The shock value of this record starts strong with the ambitious and multi-phased “the BLACK seminole,” which is pretty much a “Dark Side of the Moon”-era Pink Floyd song with Lil Yachty singing on it. The track even includes a massive and cathartic vocally screamed outro by Diana Gordon in a clear homage to Floyd’s “The Great Gig In the Sky.” At first, the heavily autotuned and half-spoken Lil Yachty vocals are hard to digest over this new sonic backdrop, but somehow, he easily settles down into this bizarre crossover of genres. Once the shock wears off, it all sounds natural.
This bold new direction goes over well, in part because of the production efforts from former “Chairlift” member Patrick Wimberly, and most notably, Justin Raisen, who was the main producer on “Heaven to a Tortured Mind” (2020) by Yves Tumor. Those who have listened to this album (which is highly recommended) will easily be able to point out similarities between it and “Let’s Start Here.” While not as bold as “Heaven to a Tortured Mind,” the genre fusings and excellent psychedelic sensibilities on “Let’s Start Here” seem to be very inspired by it — especially with Yachty’s choice of Gordon as a vocalist on multiple tracks.
Lil Yachty’s collaborative spirit doesn’t end there. “Let’s Start Here” contains features from Teezo Touchdown, Justine Skye, Daniel Caesar and Fousheé. The most surprising collaborations come from the writing credits, however, which include Mac DeMarco, Alex G, and even Magdalena Bay — a smaller pop duo who released one of the best synth-pop albums ever in 2021. It’s writing and production credits like these that really prove Yachty’s appreciation for the genre he is pivoting towards, and his inclusion of small trailblazers like Magdalena Bay is as successful as it is respectable.
It has to be stressed that Yachty does not always use this team of collaborators as a crutch. He takes on a more visionary role in this project. Even though he is reliant on these new faces and collaborations to execute this new sound well, his passion for psychedelia is clear. Whether it’s the more soulful and sexy “pRETTy,” or the otherworldly, face melting-ly psychedelic “IVE OFFICIALLY LOST ViSiON!!!!,” Yachty’s vision for an ambitious and memorable musical statement is executed flawlessly.

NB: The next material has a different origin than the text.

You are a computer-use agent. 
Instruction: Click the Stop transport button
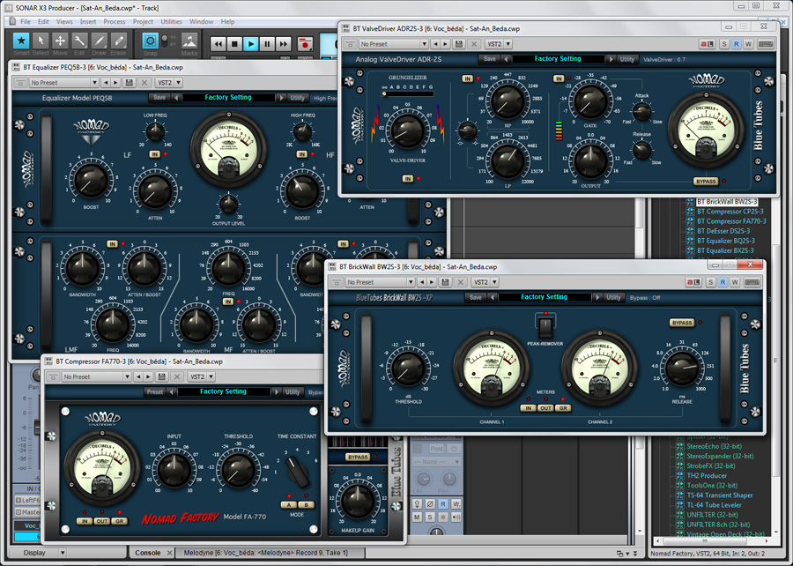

The main prevailing issue of this album is that it does come across as uninspired at times. The heavy reliance on the same aesthetics developed by Yves Tumor and Justin Raisen, the clear Floyd worship especially on the first track, a clear nod to Radiohead’s “Pyramid Song” on the last track, the album isn’t consistently original enough to fully stand on its own. Other than this slight feeling of derivativeness, Lil Yachty seems to have really landed on something special here, and a whole new era of Yachty might be just beginning — as long as fans also get some great trap bangers every now and then as well.